WORK TO COMPLETE => Using the listing below, retype exactly the lines starting at the one with "Gol Gvardiol Bawa" and ending at the one with "Satpol PP Kotim", and include both.

GIVEN RECORDS =>
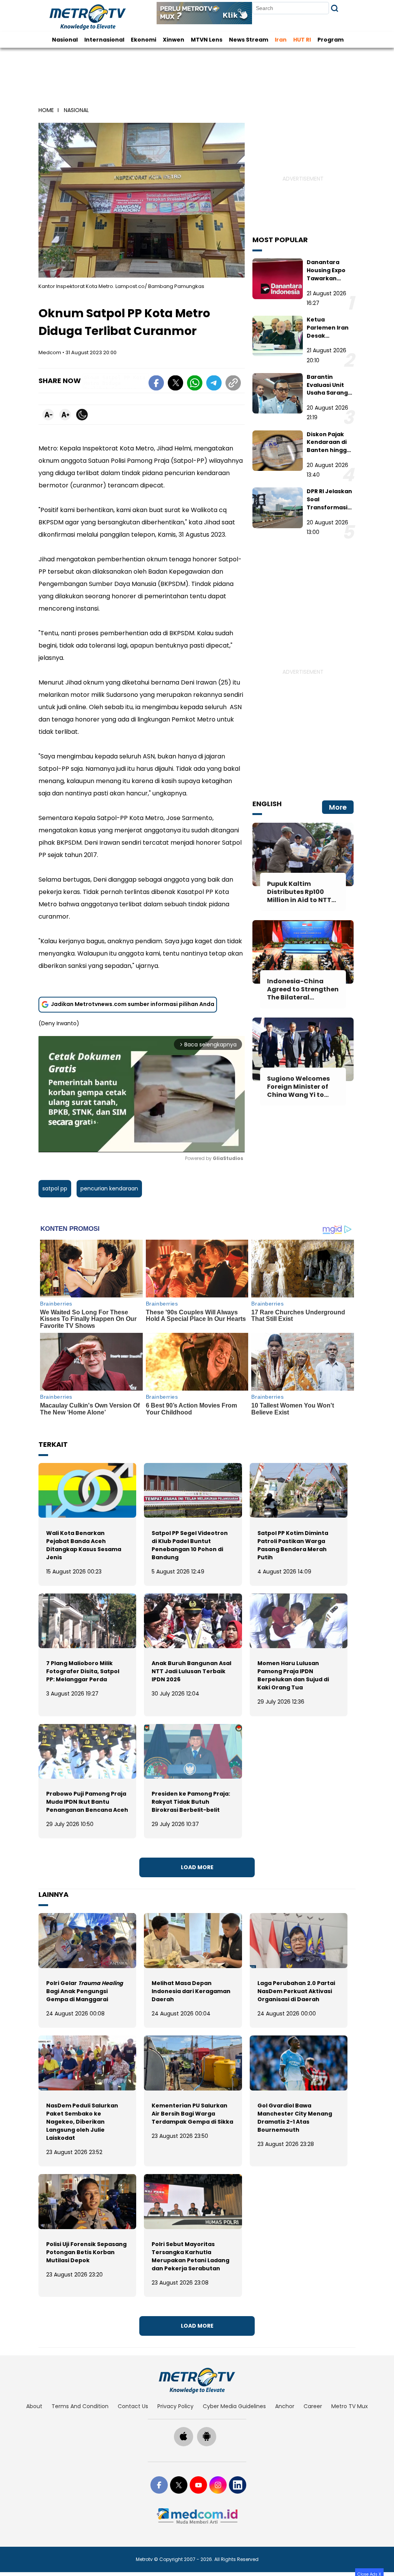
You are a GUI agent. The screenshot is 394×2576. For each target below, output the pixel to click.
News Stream (248, 40)
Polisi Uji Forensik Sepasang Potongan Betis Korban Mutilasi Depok (86, 2252)
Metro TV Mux (349, 2406)
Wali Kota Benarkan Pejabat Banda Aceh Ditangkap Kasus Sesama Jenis (83, 1545)
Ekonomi (143, 40)
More (338, 807)
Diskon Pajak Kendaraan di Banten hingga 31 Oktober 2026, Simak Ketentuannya (329, 454)
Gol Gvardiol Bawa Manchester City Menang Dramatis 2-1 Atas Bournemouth (294, 2118)
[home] (197, 2380)
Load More (197, 1867)
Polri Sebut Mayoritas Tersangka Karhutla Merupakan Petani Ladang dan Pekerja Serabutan (190, 2256)
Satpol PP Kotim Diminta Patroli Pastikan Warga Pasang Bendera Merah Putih (292, 1545)
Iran (281, 40)
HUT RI (302, 40)
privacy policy (175, 2406)
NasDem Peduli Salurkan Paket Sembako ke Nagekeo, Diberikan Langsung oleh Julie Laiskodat (82, 2122)
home (46, 110)
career (313, 2406)
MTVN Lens (206, 40)
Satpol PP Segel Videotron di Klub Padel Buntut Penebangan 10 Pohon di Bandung (190, 1545)
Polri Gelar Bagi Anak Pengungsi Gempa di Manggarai (84, 1991)
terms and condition (80, 2406)
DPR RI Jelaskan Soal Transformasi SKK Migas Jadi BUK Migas (329, 507)
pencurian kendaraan (109, 1188)
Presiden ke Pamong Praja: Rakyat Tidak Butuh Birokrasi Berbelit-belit (191, 1802)
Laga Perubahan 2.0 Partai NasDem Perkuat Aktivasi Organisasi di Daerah (296, 1991)
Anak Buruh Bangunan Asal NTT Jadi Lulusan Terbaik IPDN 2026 (191, 1671)
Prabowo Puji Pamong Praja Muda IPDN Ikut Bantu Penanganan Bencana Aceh (87, 1802)
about (34, 2406)
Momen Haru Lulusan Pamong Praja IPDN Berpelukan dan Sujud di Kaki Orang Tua (293, 1675)
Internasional (104, 40)
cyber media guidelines (234, 2406)
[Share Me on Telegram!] (214, 384)
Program (330, 40)
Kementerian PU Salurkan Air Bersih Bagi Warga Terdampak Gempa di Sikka (192, 2114)
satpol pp (54, 1188)
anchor (284, 2406)
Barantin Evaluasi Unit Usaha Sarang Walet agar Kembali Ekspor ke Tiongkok (329, 397)
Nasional (65, 40)
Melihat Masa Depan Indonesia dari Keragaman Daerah (191, 1991)
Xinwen (173, 40)
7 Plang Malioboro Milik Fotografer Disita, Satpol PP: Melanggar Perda (82, 1671)
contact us (133, 2406)
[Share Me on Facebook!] (156, 384)
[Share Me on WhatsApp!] (194, 384)
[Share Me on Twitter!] (175, 384)
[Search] (335, 8)
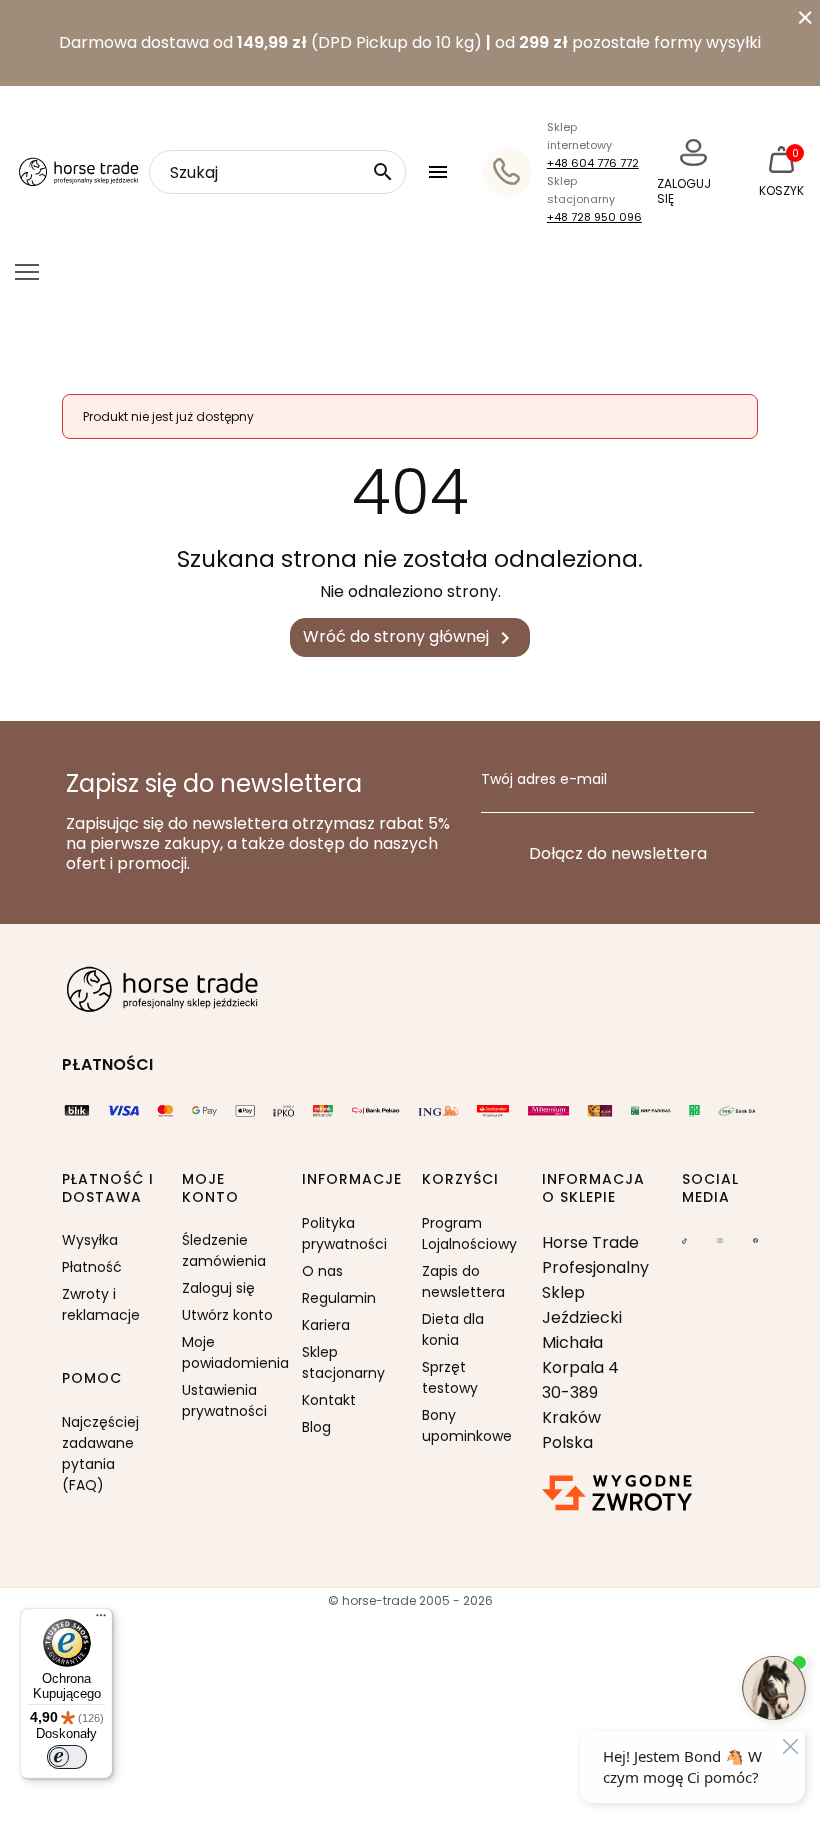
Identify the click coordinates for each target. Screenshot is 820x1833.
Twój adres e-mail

ANSWER BOX =>
Gol Gvardiol Bawa Manchester City Menang Dramatis 2-1 Atas Bournemouth (294, 2118)
[home] (197, 2380)
Load More (197, 1867)
Polri Sebut Mayoritas Tersangka Karhutla Merupakan Petani Ladang dan Pekerja Serabutan (190, 2256)
Satpol PP Kotim Diminta Patroli Pastikan Warga Pasang Bendera Merah Putih (292, 1545)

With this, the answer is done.